A personal goal for every Swedish pupil

Nieuws | de redactie
7 maart 2013 | Frontrunner Sweden has implemented some cutting edge reforms in their school system. Swedish Ambassador Håkan Emsgård explains the ‘goal-based-system’ and the specifics of financing schools, leaving the pupils free to choose.

“Since 2006 our government has made the reform of the Swedish school system a top priority”, Emsgård explains. “We introduced a goal based school system. This makes it clearer what you want to achieve. Moreover we continually evaluate the system.”

Interestingly Swedish schools formulate goals on an individual level. Emsgård: “In the previous system you compare the pupils toe each other, now we differentiate their goals. One pupil has to reach goals A and B to reach a certain level. The progress is measured according to each pupil’s individual goal.”

“In the beginning this system had its difficulties. Parents for instance often compare it to the school system of their time. It takes a while to introduce it, but in the long run the goal based system facilitates communication.”

Danger of underestimating

Sweden let go of a system that compares children’s results to each other, but how do teachers avoid the pitfall of underestimating the capacity of pupils, for instance of those coming from less favourable backgrounds? Ambassador Emsgård answers: “Of course when you have a school in a city with many migrants you run the danger of lowering your standards.”

The Swedish correction for this works in two directions: “The government is putting extra effort and resources into upholding standards in these underprivileged areas. On the other hand every parent has the possibility to put his or her child in another school, the money is allocated to the child and follows the pupil if schools are changed. Many parents actually do change schools.”

Emsgård continues: “Some 30 years ago we had only public schools, now we have schools run by non-profit organizations, by private companies. Anyone can found a school, on the condition that they follow the Swedish curriculum of course.”

Teamwork gaining ground

While in some countries the teacher is still the lonesome ruler in the classroom, the Swedish trend of the last couple of years has been that teachers more and more work as teams.

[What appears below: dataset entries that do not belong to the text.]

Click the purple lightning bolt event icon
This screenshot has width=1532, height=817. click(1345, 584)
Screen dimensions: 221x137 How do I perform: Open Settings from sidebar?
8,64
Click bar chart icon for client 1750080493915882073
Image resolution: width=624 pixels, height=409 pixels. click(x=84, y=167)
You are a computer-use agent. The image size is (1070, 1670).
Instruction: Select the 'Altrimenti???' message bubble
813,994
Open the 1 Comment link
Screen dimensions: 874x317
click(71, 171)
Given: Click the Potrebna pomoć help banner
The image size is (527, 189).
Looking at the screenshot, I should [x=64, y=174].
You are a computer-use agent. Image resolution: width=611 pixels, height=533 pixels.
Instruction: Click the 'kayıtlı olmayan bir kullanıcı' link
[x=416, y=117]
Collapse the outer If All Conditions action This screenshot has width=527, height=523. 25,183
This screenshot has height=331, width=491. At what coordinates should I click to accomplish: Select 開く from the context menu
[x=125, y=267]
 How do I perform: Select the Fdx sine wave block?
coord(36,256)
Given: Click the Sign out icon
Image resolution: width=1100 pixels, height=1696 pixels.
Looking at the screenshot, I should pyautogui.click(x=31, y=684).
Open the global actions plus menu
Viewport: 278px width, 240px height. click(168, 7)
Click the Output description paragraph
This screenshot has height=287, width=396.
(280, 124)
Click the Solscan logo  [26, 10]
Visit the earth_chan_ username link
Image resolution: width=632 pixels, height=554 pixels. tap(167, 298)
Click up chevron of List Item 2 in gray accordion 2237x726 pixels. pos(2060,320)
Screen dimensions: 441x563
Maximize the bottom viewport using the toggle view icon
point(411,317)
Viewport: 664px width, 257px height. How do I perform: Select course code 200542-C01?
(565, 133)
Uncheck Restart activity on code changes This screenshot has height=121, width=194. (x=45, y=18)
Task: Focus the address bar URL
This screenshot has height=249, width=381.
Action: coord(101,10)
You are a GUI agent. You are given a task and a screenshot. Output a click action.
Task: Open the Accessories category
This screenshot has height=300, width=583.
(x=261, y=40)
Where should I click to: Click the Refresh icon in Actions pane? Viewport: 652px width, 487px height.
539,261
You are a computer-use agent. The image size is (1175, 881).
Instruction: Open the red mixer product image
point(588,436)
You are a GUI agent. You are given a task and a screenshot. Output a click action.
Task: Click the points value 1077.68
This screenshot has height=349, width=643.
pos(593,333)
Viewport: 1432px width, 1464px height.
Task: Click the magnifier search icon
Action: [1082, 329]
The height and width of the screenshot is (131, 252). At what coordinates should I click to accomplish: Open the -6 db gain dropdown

Emsgård: “Furthermore it’s a new development that senior teachers support junior teachers, a specific kind of peer review.”

It is not something particularly Swedish, Ambassador Emsgård thinks. “Many professions nowadays lack the hierarchical structure of the past. It’s the same in schools: teamwork is now the standard and it is much appreciated by the staff.”

Unlike in many other countries, Sweden doesn’t have minimum salaries for teachers. “The national government doesn’t intervene in the labour market”, Emsgård explains. “The salaries are usually the result of bargaining. It’s a model that we believe has served us well, we are not likely to adapt it to other systems of wage setting in the EU.”

A national responsibility?

Interestingly the schools in Sweden fall under the responsibility of the municipalities. “There is a discussion about transferring that authority to the national government, teachers would like to see this happening as they think it would increase their status”, Emsgård says. “Right now the government cannot order the municipalities to raise the salaries.”

What has been changed with the current centre-right coalition government is that the remuneration system is no longer liked to seniority. Emsgård: “The salary system is now linked to performance. Hopefully this will also help boosting the status of the teaching profession. You already see some results, although it will take many years. It is terribly important that in today’s knowledge based economies, teachers are of the best quality.”